One afternoon, she perks up and asks for a sandwich. This is surprising, because she’s barely eaten anything in the last ten days. But we get her that sandwich!

She nibbles at it, happy, but doesn’t eat much of it.

That afternoon, she’s talkative and engaged with others in a way that she hasn’t heretofore seemed able to muster.

Is she making a comeback? Healing from her illness?

More likely, this is what is called “rallying,” and while there’s ample anecdote of its occurrence in situations like this, we have very little understanding of it.
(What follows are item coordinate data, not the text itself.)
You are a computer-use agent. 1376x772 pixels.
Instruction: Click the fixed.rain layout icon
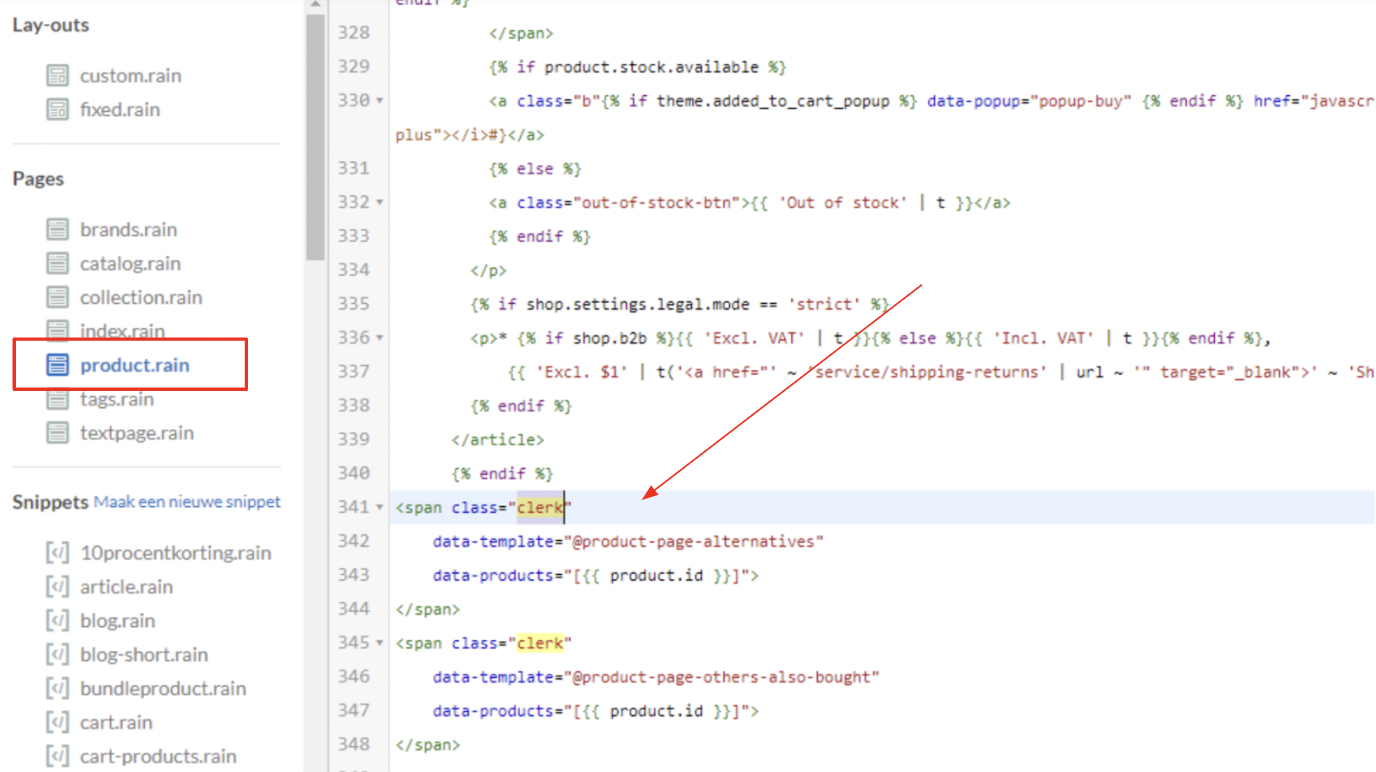tap(58, 110)

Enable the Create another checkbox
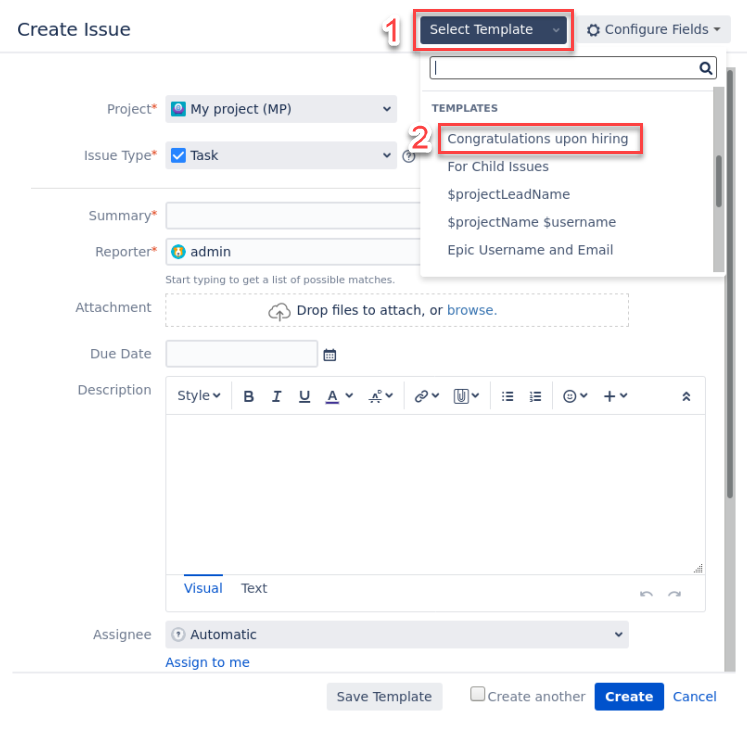click(x=478, y=695)
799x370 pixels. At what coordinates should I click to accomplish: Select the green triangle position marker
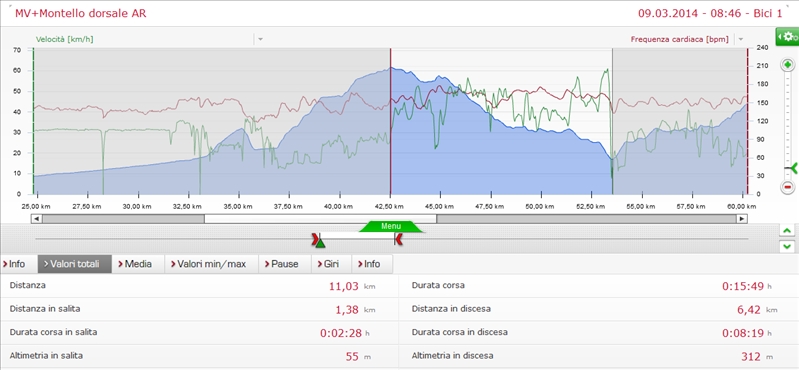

How does it happen? As a recent NYTimes article stated:

Physiologically, experts believe that the mind becomes more responsive when a hospice patient is taken off the extensive fluids and medications such as chemotherapy that have toxic effects. Stopping the overload restores the body to more of its natural balance, and the dying briefly become more like their old selves.

It’s deceiving because we think our loved one is getting better. And while she’s more like her old self, unfortunately, it’s not bound to last. Which is why it can be upsetting for some.

Spiritually, some suggest that the dying loved one is simply readying for transition–making sure that earthly concerns will be attended to in her absence and that final goodbyes may be uttered.

I’ve seen it–and especially in elders afflicted with dementia, it can be heartening to see them rally and seem to know what’s going on–accepting their impending death, and engaging with their loved ones before drifting off.